The spending style of Gen Z generation like Phuong is not unique. A latest survey from Deloitte shows that only about a quarter of Gen Z and 21% of Millennials (24-38 years old) say they are comfortable and in control of their monthly expenses. Meanwhile, nearly half of those surveyed said they regularly spend all of their salary. This affects the ability to save and explains why up to 30% of people feel financially insecure.
|The government strongly encourages people to transact without cash, and nearly 60% of the population is already exposed to digital payments. Photo: PHUONG MINH|
Bryan Carroll, CEO of TNEX – a fintech company providing personal investment and spending management services, said fintech uses a simple technology approach, thereby helping users build and Effective personal financial management.
Fintech is present in many financial products, from end-user products such as e-wallets, cryptocurrencies, fundraising tools to products that support the operations of the company. financial institutions such as smart technology services, blockchain.
Financial expert Tran Dinh Phuong said that effective personal financial management will maintain safety and spend more effectively, helping to save, promoting personal wealth accumulation, thereby increasing total social savings. as well as expanding investment capital for economic development.
Keep money with technology
Many fintech applications currently on the market easily connect with financial institutions to help individuals plan their financial budget. Using real-time data from an individual’s bank, the app gives them a clear picture of their spending habits to make more informed decisions when it comes to allocating financial resources.
In addition, fintech allows for the automation of savings in various ways. For example, the Digit app will analyze an individual’s income and spending patterns, and then determine how much can be effectively saved. Or individuals go shopping for a commodity that costs 98 dong, the Acorns application will automatically round the number to 100 and take those 2 dong to invest in a portfolio swap fund, helping you make money from stocks with this source of cash.

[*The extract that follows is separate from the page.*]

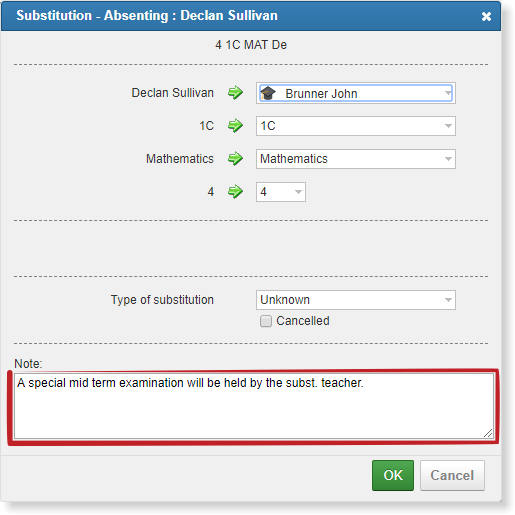
Task: Click the dialog title bar text
Action: [x=147, y=16]
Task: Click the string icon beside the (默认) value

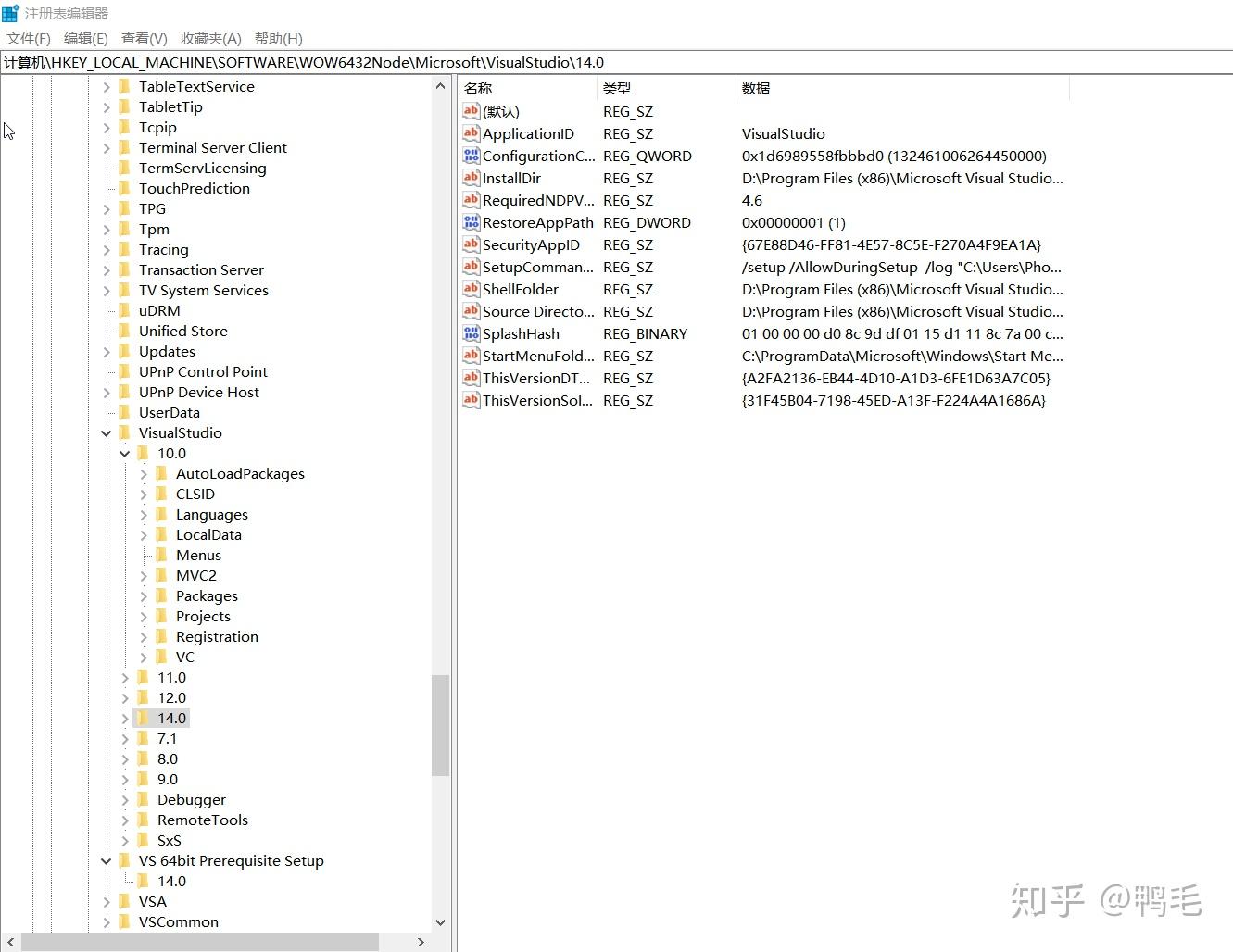Action: tap(471, 111)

Even a person going to pay a loan, find investment opportunities or do banking transactions, fintech is all about minimizing financial mistakes with the help of artificial intelligence. Or apps that allow individuals to detect unusual spending actions to correct.
“Overall, fintech is the latest wave in personal finance management. If individuals know how to take advantage of these technologies, financial management is no longer a challenge,” said Phuong.

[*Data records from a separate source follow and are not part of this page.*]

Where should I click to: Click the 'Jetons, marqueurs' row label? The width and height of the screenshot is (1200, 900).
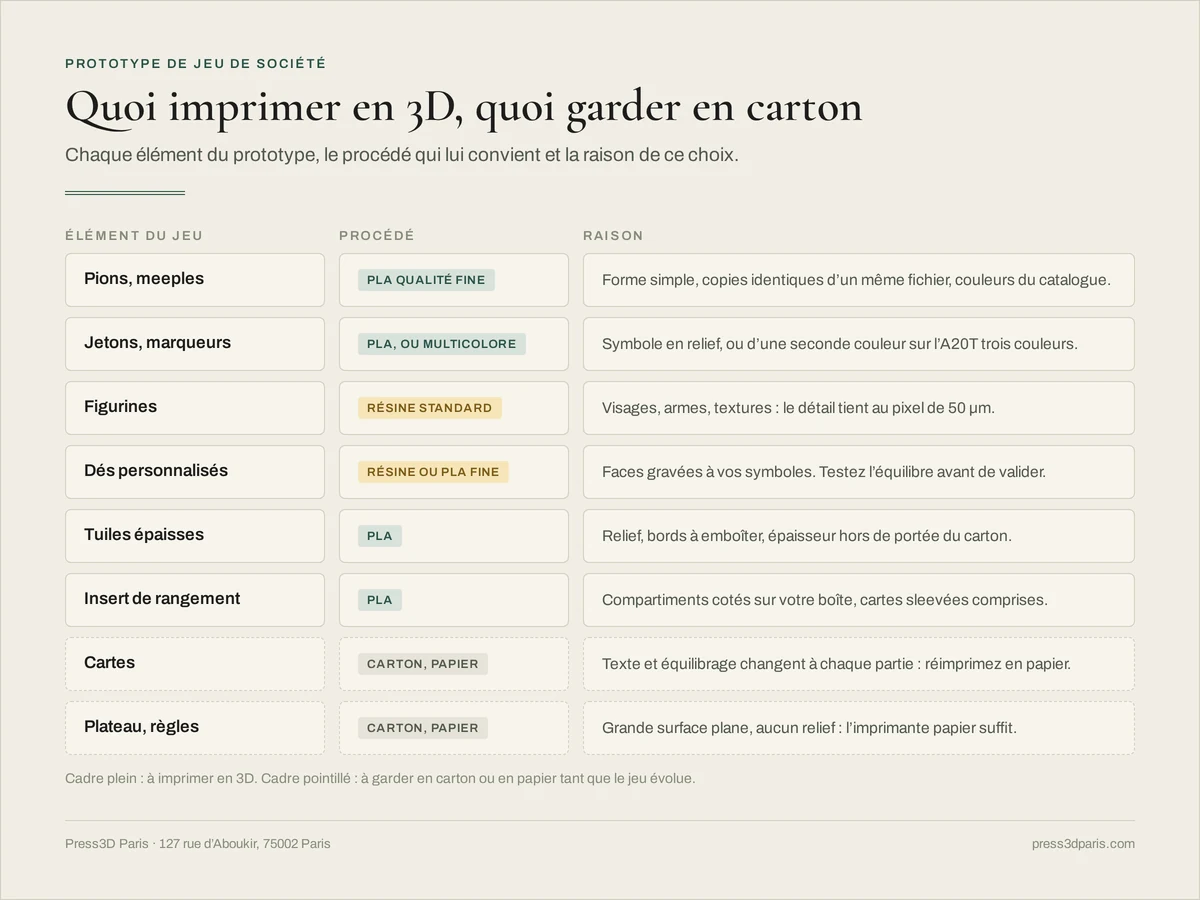coord(157,343)
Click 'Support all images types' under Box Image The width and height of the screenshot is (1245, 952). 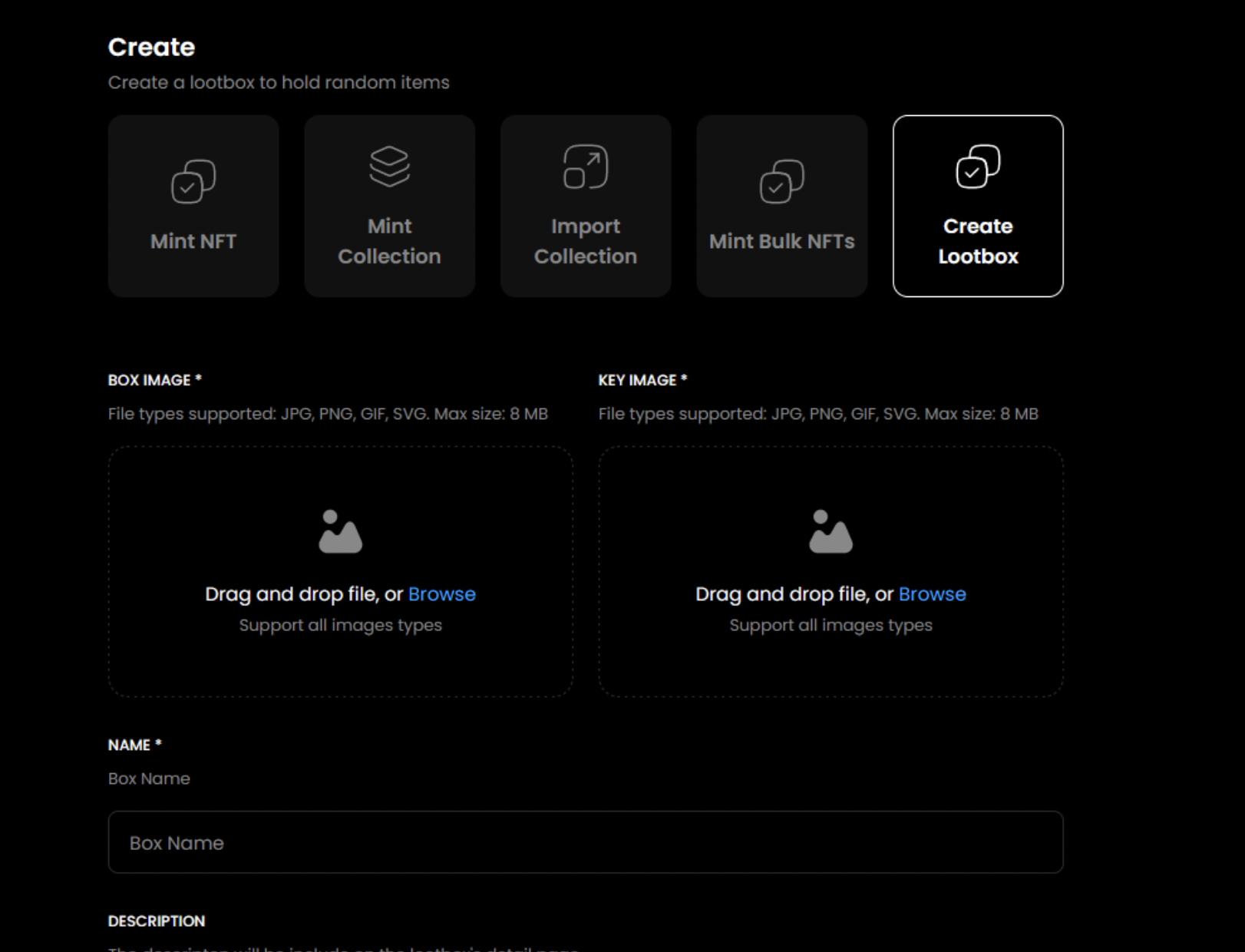click(x=340, y=625)
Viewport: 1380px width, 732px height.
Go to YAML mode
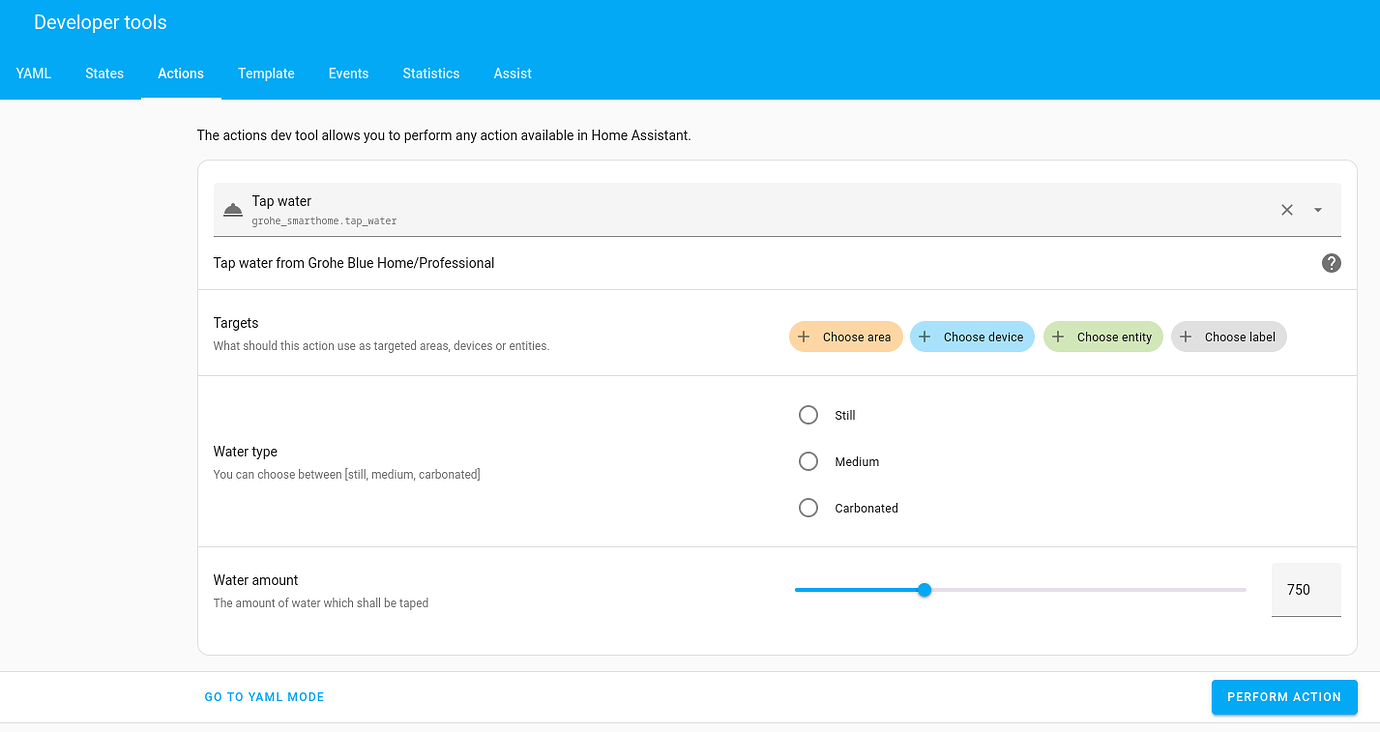264,697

Three proposals to pave the way for fintech
During a conference held in Vietnam (VN), Mr. Shehzad Bhanji, Global Customer Service Director of QNB Bank Indonesia, said that one of the biggest contributions of fintech is promoting financial inclusion. For example, by providing micro or short-term loans at a fraction of the cost of traditional bank loans.

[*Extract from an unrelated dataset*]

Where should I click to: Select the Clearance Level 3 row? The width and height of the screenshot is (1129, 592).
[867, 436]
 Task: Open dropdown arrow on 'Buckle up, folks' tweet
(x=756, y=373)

He gave an example of a micro-lending product in Indonesia, which was jointly developed by QNB Bank Indonesia and Telecommunications Company Indosat Ooredoo Hutchison. Eligible borrowers are confirmed through a “digital profile”, small loans are transferred as quickly as 3 minutes.
Pham Nguyen Anh Huy, RMIT University Vietnam, said the explosion of fintech in Vietnam has been attracting great attention from financial institutions, startups, technology companies as well as the Government.
VN has also allowed mobile money operators to set foot in the fintech market with the goal of universalizing cashless payments, especially in rural and remote areas. However, despite being quite active, the fintech market is lacking a suitable legal framework and needs support to promote development.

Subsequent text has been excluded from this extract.